O dia exato do nascimento de David era um mistério, mas muitos acreditavam que ele nascera no dia 29 de setembro, data em que se celebrava uma festa local em homenagem ao padroeiro da cidade. Nesse dia, o vilarejo se enchia de alegria, com música, danças e comidas típicas, e era uma data que sempre trazia boas lembranças para todos.

 

Desde pequeno, David mostrava sinais de ser um garoto especial. Tinha uma curiosidade insaciável e um coração repleto de empatia. Passava horas observando seu pai em ação, auxiliando as pessoas com suas habilidades médicas. Rodrigo, com paciência e amor, explicava a David cada procedimento, cada cura, cada vida salva.

Leonor, por sua vez, inspirava David com suas histórias sobre as pessoas do vilarejo e suas lutas. Ela o ensinava sobre a importância da compaixão e da solidariedade, valores que David absorvia com entusiasmo. Ele acompanhava a mãe em suas visitas às casas das pessoas necessitadas, aprendendo a importância de ajudar e cuidar do próximo.

 

Certa vez, durante uma dessas visitas, David encontrou um velho livro de poesias na casa de uma senhora idosa. Fascinado, pediu à mãe que o deixasse levar o livro emprestado. Leonor, sempre incentivando a leitura e o aprendizado, concordou. David passou noites inteiras lendo aquelas poesias, sentindo cada palavra tocar seu coração jovem e sensível. Com o passar dos anos, David se tornou um jovem talentoso e dedicado. Na escola, ele se apaixonou por uma linda moça chamada Sofia. Ela era gentil, inteligente e tinha um sorriso que iluminava qualquer ambiente. Inspirado por seus sentimentos, David escreveu quatro poesias de valor para Sofia, expressando o amor e a admiração que sentia por ela. Eles trocavam além de confidencias, carinho os fazendo sonharem com planos para o futuro.

 

Mas, em um dia de verão, a vida de David tomou um rumo inesperado. Rodrigo foi aprovado em um concurso para trabalhar em uma grande hospital em outra cidade. A notícia trouxe entusiasmo e um novo desafio para a família, mas para David, significava deixar para trás tudo o que ele conhecia e amava, inclusive Sofia. Ele ficou triste com a mudança iminente. Na última semana antes de se mudarem, ele entregou quatro poesias a Sofia, esperando que ela entendesse a profundidade de seus sentimentos. Eles prometeram manter contato e continuar sua amizade, mas ambos sabiam que a distância tornaria tudo mais difícil.

 

A nova cidade era grande e movimentada, um contraste acentuado com o vilarejo tranquilo onde David crescera. Ele se sentia um pouco perdido, mas sabia que precisava se adaptar. Com o apoio de seus pais, ele começou a frequentar uma nova escola, onde lentamente fez novos amigos e se envolveu em atividades acadêmicas e culturais.

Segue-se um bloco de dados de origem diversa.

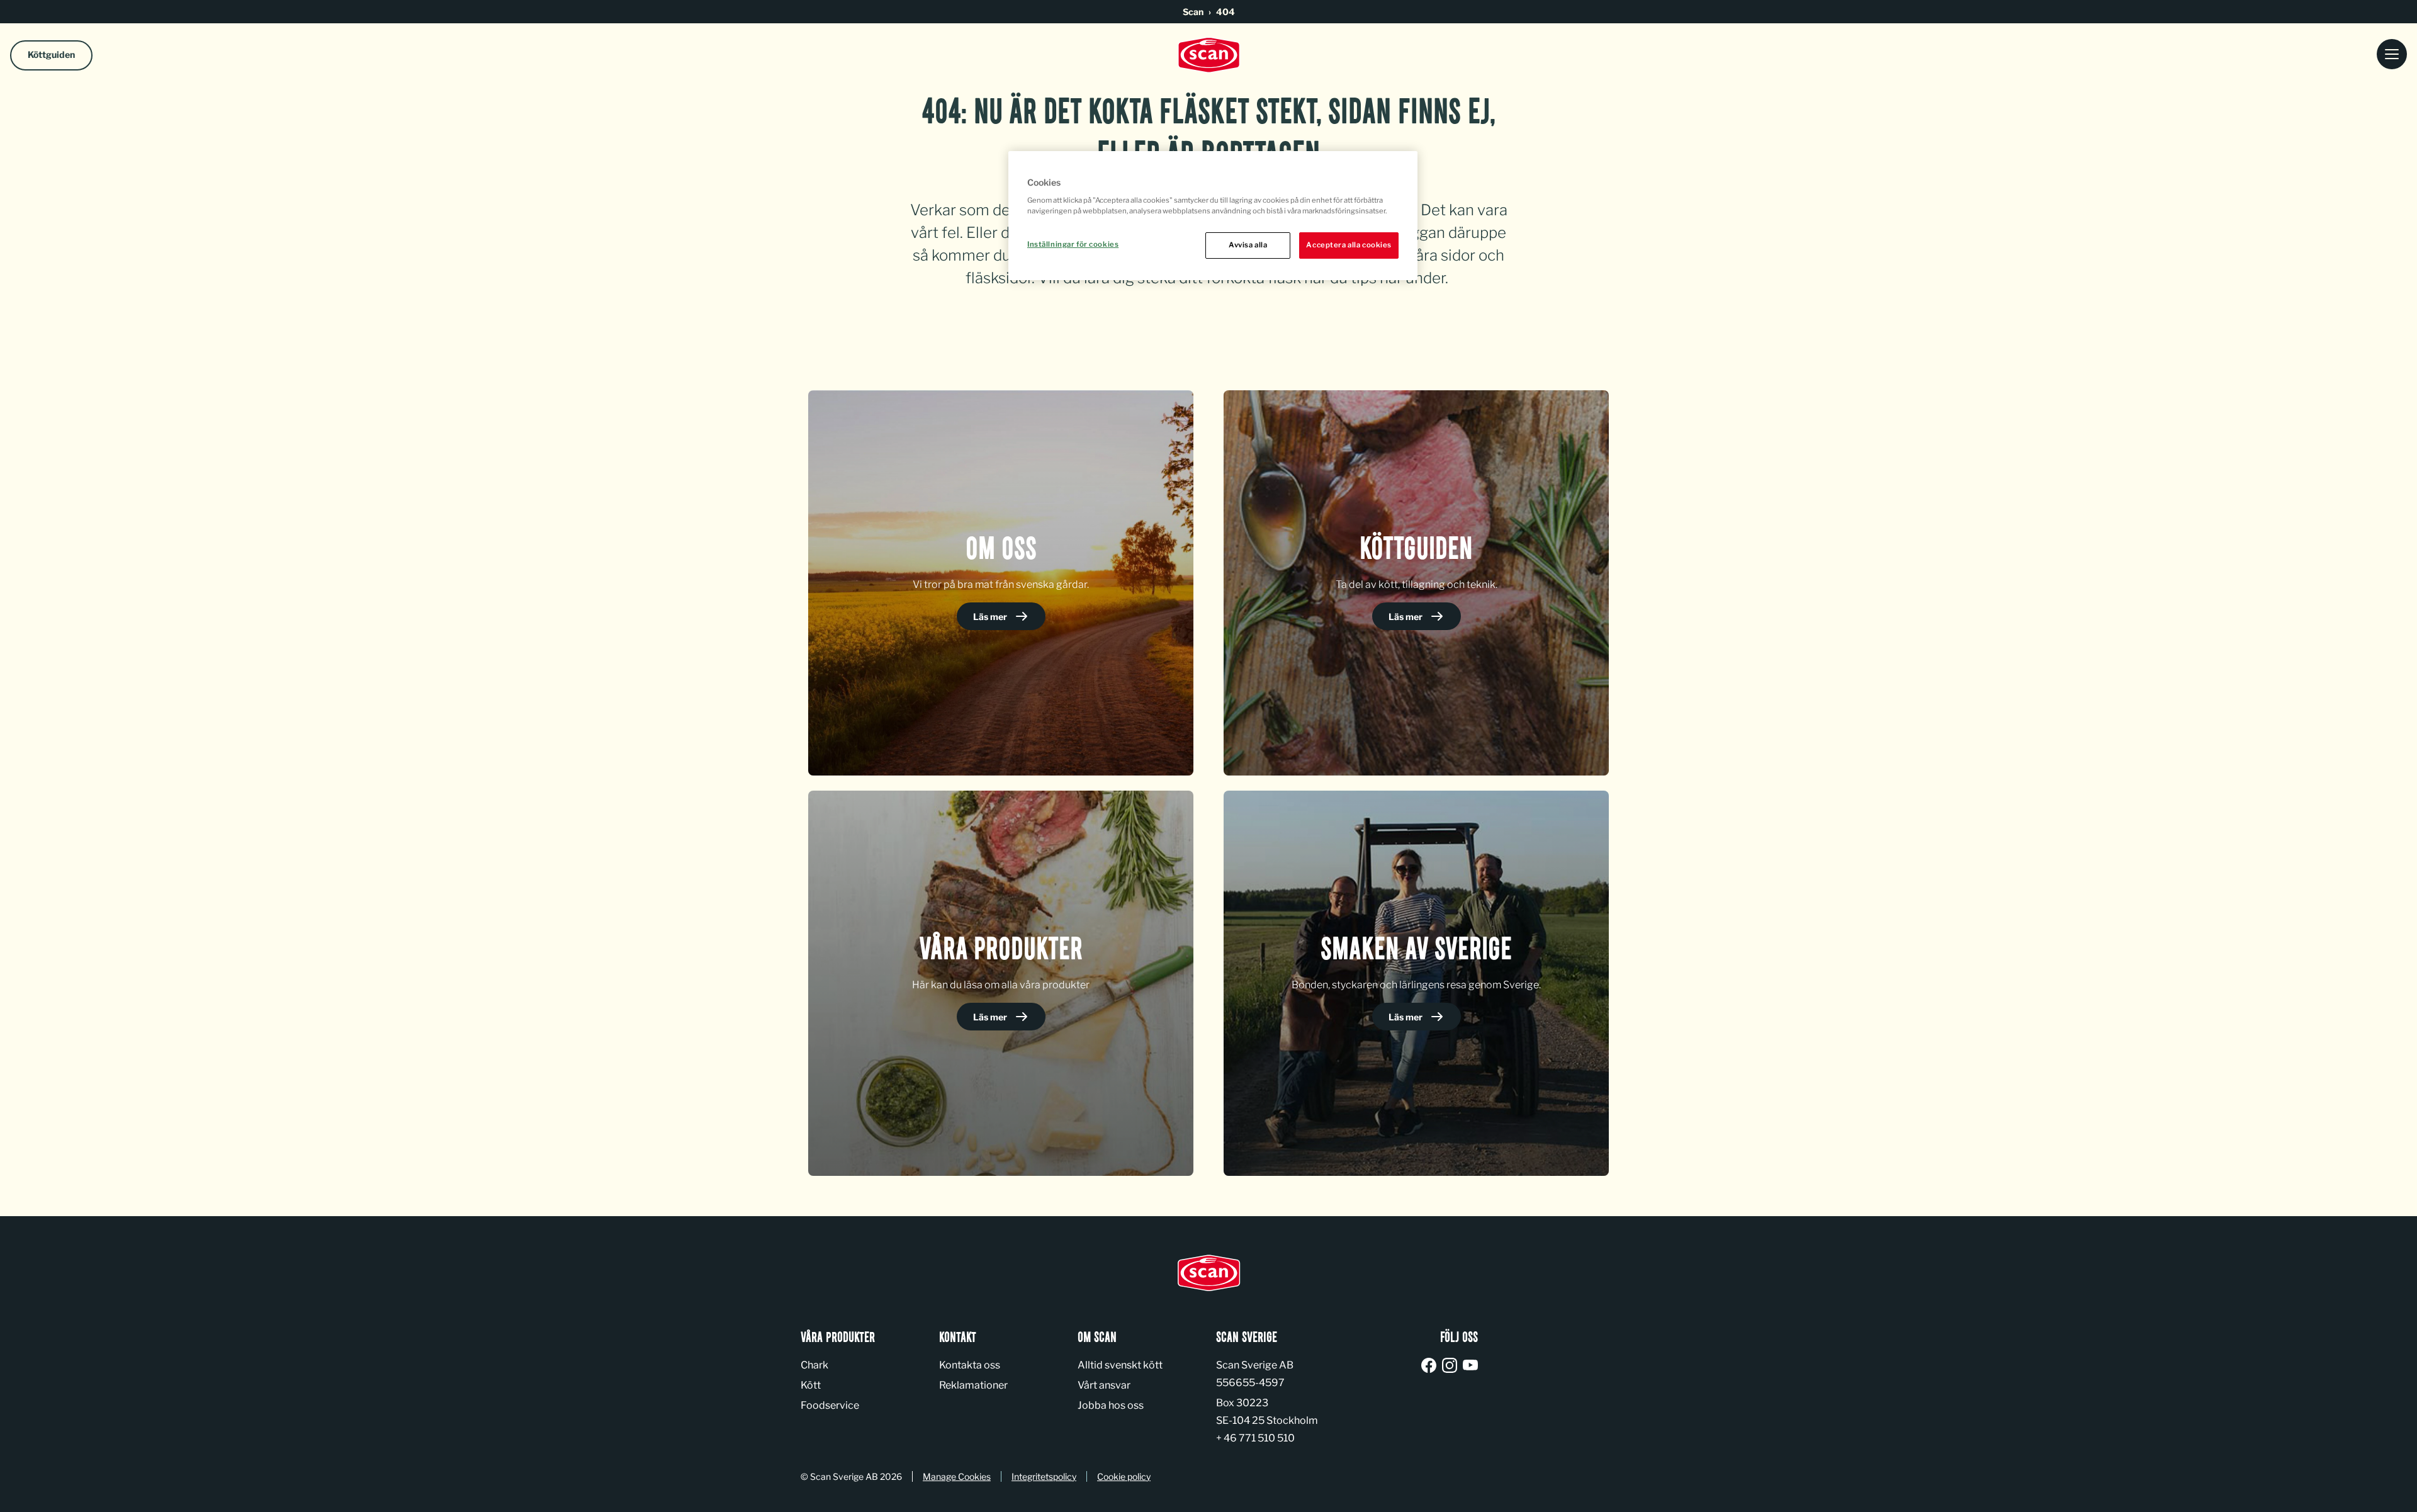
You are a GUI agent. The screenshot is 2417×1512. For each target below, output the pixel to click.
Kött (811, 1385)
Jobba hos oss (1111, 1405)
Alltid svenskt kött (1120, 1365)
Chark (814, 1365)
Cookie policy (1124, 1476)
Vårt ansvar (1104, 1385)
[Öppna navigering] (2392, 55)
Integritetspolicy (1043, 1476)
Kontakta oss (969, 1365)
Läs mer (991, 616)
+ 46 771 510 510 (1255, 1438)
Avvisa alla (1248, 244)
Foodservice (830, 1405)
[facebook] (1431, 1366)
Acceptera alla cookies (1349, 244)
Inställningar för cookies (1072, 244)
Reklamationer (973, 1385)
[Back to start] (1208, 55)
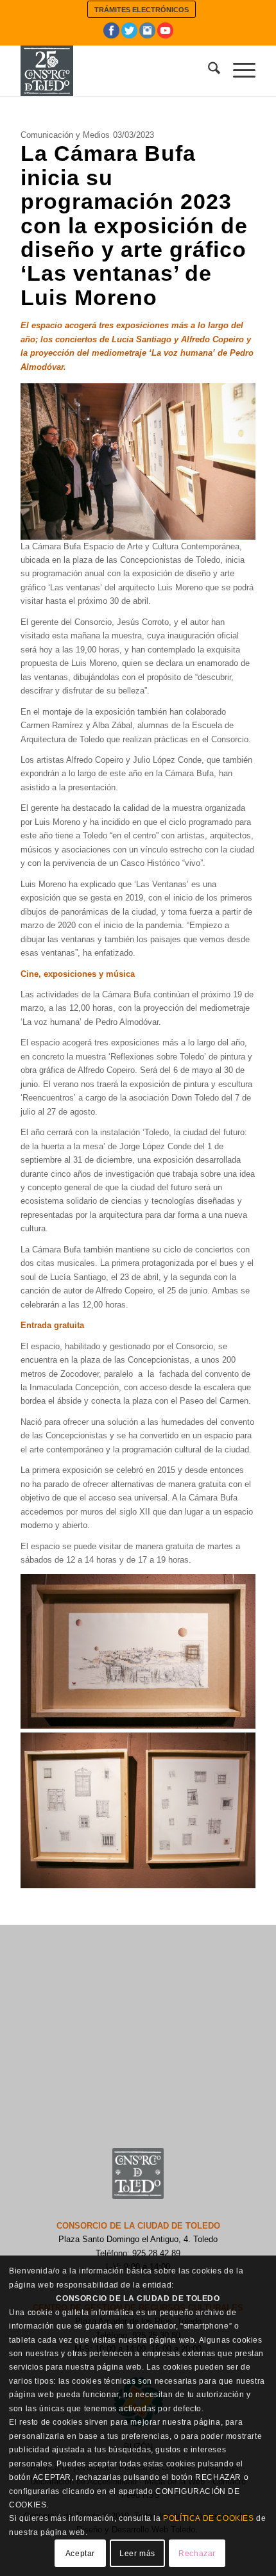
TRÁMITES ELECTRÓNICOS (141, 9)
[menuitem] (141, 9)
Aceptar (80, 2553)
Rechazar (197, 2553)
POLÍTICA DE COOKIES (208, 2518)
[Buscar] (207, 70)
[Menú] (237, 70)
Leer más (137, 2553)
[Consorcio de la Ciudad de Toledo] (114, 70)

David nunca se esqueceu de Sofia e de suas poesias. Ele continuava a escrever, canalizando seus sentimentos e experiências na nova cidade em suas palavras. A poesia se tornou seu refúgio, uma maneira de lidar com a saudade e os desafios da nova vida.

 

Com o tempo, David encontrou seu lugar na nova cidade. Ele decidiu seguir os passos de seu pai e estudar medicina, mas nunca deixou de lado seu amor pela poesia e nem por aquela jovem que ficou no pequeno vilarejo. Cada poema que escrevia era uma homenagem à sua infância, ao local que deixou para trás, e ao amor que sentiu por Sofia.

 

Já na faculdade de medicina, David se tornou um aluno excepcional. Todos os professores admiravam a dedicação daquele rapaz. Ele se destacava não apenas por seu conhecimento técnico, mas também por sua empatia e capacidade de ouvir e compreender os pacientes. David acreditava que a medicina era uma arte, e cada paciente, uma poesia viva. Durante sua residência médica, David auxiliou diversos cirurgiões em operações complicadas e se mostrou um cirurgião nato. Sua habilidade e calma sob pressão impressionavam a todos ao seu redor. Ele estudava cada caso minuciosamente, combinando seu conhecimento técnico com um profundo respeito pela vida humana.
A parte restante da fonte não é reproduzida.